Король Иаков умер! Эту весть принес Крис Галловей, притащивший штоф водки и бочонок пива, чтобы выпить за помин королевской души.
— Как говорят русские, наш Иаков приказал долго жить, — ораторствовал зодчий. — Скончался в зрелом возрасте, пятидесяти восьми лет, мало что прибавив к славе своего дома за столько лет царствования. Зато самый был везучий из невезучих Стюартов. Первый из них, Роберт II, правда, тоже умер своей смертью в 1390 году, зато Роберт III умер с горя, Иакова I убили, Иаков II погиб при взрыве пушки, Иаков III также пал от руки убийцы, Иаков IV испустил дух в битве на Флодденском поле, Иаков V умер от разбитого сердца, проиграв войну англичанам, и мать Иакова VI, Марию Стюарт, казнил английский палач…
— А отца, лорда Дарнлея, предательски убили свои же дворяне, — прибавил к этому мартирологу Лермонт. — У нашего Иакова были причины ненавидеть оружие, войну, кровопролитие. Но что ждет его наследника Карла I?
— Король умер, да здравствует король! К несчастью, старший сын Иакова Генрих умер юношей. Говорят, из него мог бы получиться король не хуже Иакова V, у которого сенешалем был твой предок. Младший сын Карл, увы, талантами не блещет, но на редкость упрям и своеволен. Опасаются, что он вовсю будет проводить политику отца, направленную в противовес воли шотландского народа на полное слияние английской церкви с нашей. Говорят, он стоит за самовластие, ненавидит парламент, поведет борьбу с ним за власть. Что ж, чем хуже, тем лучше: это дорого обойдется новому королю…
Крис Галловей вспомнит об этом своем пророчестве, когда в 1649 году рухнет монархия в Англии и Шотландии и покатится с плахи голова Карла I…

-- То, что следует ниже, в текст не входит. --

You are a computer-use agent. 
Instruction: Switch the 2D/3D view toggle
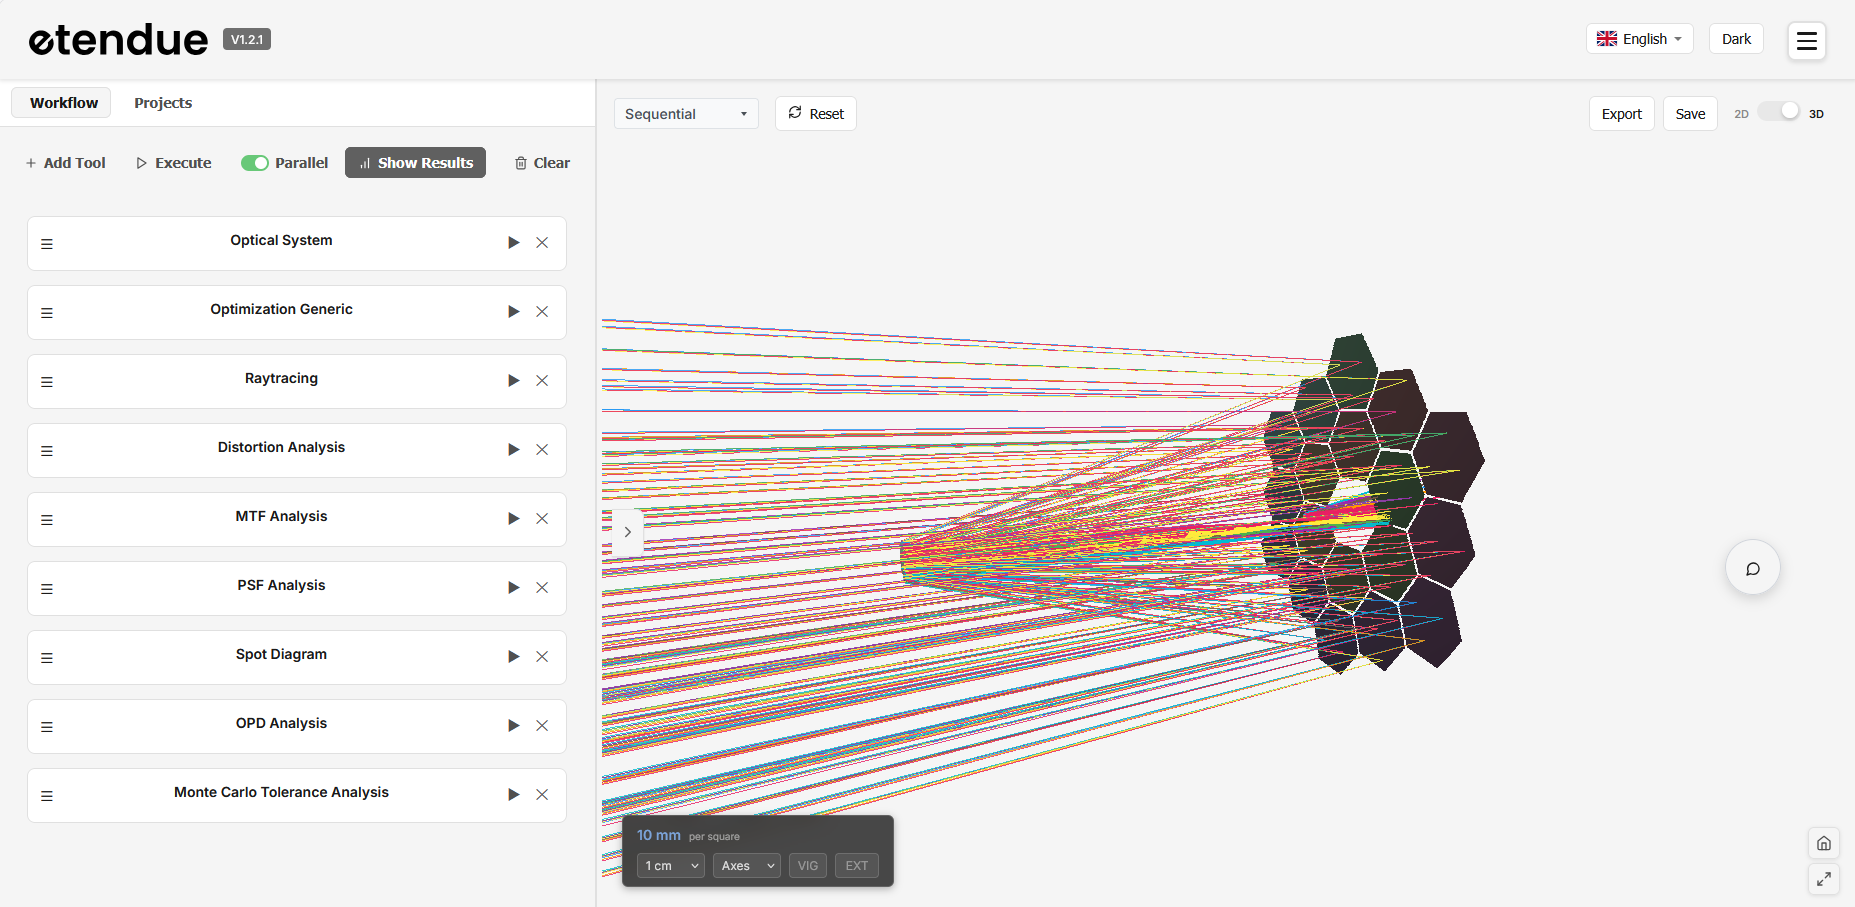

Свадебный пир был так умопомрачительно роскошен, что опустела, наполовину, наверное, все еще скудная царская казна, разоряемая войнами. Но двор, закатывая пиры во время чумы, не много думал о том, что будет он платить за новую войну. При дворе шла своя скрытая и злобная, полная жестокости и измен крысиная война. После смерти князя Феодора Ивановича Мстиславского, первого боярина, не оставившего заметного следа, хорошего или дурного, в русской гиштории, Шереметев еще больше укрепил свое положение при дворе, хотя после возвращения блудного отца патриарха из польского плена он был временно отставлен от государственных дел и Филарет Никитич так рассердился на него за многие его службы в отсутствие его, что в одном письме к Царю он даже вычеркнул его из перечня своих приятелей. И тем не менее на царской свадьбе Шереметеву было указано «быть у постели» Царя вместе с давним своим дружком князем Владимиром Тимофеевичем Долгоруковым, с коим торговал он Московией в лихолетние времена семибоярщины, и Шереметев, и Долгоруков были деятельными членами этой продажной боярской семерки. Когда эти государственные мужи, играя роль постельничих, стлали по обычаю вместе со своими женами, бывшими у постели Царицы, атласы к царской подклети, где находилась опочивальня, приятели повздорили так сильно, что Долгоруков даже бил челом Государю на Шереметева, жалуясь горько на его «недружбу», причем на похмельном лице его красовались синяки и шишки. Видимо, Шереметев под влиянием паров мальвазии, кою выпил он сверх меры с горя, не сдержался, что было на него совсем не похоже, и дал волю рукам, мстя другу боярину за то, что он, а не Шереметев ввел свою кобылку в царское стойло.
Но Царь не наказал Шереметева, а наоборот, уезжая в очередной осенний поход к Троице, оставил его, как обычно, «ведать» Москву.